*** Provided data Section Begins ***

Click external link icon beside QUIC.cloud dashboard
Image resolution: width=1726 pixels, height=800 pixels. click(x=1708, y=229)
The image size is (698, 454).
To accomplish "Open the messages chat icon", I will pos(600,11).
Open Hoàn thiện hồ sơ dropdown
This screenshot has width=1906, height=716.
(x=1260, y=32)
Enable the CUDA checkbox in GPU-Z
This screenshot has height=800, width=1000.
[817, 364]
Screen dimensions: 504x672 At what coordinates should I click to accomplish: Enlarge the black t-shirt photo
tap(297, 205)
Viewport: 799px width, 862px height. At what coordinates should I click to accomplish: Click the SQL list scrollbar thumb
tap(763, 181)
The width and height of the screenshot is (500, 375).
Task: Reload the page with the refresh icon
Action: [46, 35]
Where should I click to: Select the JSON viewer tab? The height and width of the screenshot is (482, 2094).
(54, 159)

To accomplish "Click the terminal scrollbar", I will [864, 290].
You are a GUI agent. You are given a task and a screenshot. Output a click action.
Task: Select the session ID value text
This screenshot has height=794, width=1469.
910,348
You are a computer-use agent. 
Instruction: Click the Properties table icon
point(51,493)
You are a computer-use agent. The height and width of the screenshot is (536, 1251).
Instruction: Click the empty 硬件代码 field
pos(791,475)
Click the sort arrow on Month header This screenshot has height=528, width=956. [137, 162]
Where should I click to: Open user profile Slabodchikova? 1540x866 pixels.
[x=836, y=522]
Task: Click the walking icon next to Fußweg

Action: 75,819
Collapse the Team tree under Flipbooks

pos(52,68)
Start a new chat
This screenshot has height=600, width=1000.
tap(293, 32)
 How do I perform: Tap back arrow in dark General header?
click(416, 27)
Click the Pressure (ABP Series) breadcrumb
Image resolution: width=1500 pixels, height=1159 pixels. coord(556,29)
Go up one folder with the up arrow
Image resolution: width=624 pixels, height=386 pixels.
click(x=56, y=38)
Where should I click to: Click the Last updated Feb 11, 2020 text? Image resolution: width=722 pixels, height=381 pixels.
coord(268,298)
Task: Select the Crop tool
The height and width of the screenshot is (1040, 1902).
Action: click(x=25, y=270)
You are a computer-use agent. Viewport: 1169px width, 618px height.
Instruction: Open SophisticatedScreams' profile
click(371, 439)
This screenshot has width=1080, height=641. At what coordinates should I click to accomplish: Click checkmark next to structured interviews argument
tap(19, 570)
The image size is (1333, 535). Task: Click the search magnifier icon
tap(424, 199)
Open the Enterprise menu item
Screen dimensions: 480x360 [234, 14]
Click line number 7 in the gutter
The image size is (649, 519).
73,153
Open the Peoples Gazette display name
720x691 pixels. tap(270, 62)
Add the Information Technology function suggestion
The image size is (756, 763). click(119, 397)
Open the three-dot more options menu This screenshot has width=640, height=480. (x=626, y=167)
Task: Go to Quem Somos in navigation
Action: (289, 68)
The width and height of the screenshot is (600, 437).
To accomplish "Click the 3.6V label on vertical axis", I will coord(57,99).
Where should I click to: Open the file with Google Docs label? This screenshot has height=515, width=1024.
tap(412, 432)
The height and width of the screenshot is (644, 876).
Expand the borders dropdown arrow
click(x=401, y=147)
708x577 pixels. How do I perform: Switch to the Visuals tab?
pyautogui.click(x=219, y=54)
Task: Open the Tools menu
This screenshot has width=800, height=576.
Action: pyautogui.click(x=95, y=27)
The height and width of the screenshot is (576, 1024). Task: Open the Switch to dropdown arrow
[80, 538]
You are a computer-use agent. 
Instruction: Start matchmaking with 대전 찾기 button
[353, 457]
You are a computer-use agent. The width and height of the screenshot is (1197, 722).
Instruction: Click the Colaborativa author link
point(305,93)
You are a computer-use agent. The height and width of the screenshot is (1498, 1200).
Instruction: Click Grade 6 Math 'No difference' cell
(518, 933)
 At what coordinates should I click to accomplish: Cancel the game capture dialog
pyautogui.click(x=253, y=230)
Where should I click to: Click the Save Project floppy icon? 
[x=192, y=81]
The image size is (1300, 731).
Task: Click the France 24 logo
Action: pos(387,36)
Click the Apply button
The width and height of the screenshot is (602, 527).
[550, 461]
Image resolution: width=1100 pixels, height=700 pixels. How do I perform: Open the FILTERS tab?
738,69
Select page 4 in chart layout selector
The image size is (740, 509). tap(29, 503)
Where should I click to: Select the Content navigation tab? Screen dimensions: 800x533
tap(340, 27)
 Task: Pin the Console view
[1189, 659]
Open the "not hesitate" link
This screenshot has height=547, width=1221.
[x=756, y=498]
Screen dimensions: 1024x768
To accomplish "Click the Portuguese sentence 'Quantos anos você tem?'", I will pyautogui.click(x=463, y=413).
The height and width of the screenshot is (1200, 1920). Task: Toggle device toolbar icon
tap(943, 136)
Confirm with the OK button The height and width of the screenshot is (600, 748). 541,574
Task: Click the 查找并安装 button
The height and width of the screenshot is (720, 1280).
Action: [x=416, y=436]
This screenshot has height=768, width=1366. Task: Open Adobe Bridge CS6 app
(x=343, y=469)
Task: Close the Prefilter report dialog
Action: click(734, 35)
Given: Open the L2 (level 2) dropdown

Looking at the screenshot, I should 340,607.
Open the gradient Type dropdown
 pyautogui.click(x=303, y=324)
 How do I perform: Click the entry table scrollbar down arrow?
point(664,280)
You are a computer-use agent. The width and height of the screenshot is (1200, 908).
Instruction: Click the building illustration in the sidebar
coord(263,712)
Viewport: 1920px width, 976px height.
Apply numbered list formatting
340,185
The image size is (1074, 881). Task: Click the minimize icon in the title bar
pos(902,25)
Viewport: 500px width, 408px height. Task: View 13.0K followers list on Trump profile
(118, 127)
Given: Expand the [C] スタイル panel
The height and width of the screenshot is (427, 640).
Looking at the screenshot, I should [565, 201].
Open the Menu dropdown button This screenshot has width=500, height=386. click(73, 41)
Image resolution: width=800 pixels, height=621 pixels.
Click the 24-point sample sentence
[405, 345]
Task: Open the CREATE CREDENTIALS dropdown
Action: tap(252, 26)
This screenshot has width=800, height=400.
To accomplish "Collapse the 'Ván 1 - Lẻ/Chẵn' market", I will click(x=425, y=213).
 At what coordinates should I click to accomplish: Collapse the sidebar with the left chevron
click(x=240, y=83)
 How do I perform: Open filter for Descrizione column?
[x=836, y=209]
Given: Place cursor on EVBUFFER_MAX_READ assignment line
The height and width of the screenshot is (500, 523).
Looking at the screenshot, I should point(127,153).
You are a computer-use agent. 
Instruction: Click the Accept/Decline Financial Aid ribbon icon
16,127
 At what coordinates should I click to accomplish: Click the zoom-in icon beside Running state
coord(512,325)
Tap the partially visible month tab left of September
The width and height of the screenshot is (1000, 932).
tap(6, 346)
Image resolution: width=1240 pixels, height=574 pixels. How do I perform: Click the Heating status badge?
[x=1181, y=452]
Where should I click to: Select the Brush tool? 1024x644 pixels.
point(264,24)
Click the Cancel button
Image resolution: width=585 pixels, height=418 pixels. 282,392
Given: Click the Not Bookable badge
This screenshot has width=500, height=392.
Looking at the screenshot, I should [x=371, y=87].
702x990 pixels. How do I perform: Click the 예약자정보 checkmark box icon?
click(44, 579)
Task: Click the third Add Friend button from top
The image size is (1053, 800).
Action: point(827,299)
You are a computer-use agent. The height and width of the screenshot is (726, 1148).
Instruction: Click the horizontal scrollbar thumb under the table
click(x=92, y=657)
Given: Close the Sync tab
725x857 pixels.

*** Provided data Section Ends ***

▶ Exercise details: Your answer must be the lines from the first line of the entries above through the line that contains "The image size is (698, 454).", written out exactly.

▶ Expected answer:
Click external link icon beside QUIC.cloud dashboard
Image resolution: width=1726 pixels, height=800 pixels. click(x=1708, y=229)
The image size is (698, 454).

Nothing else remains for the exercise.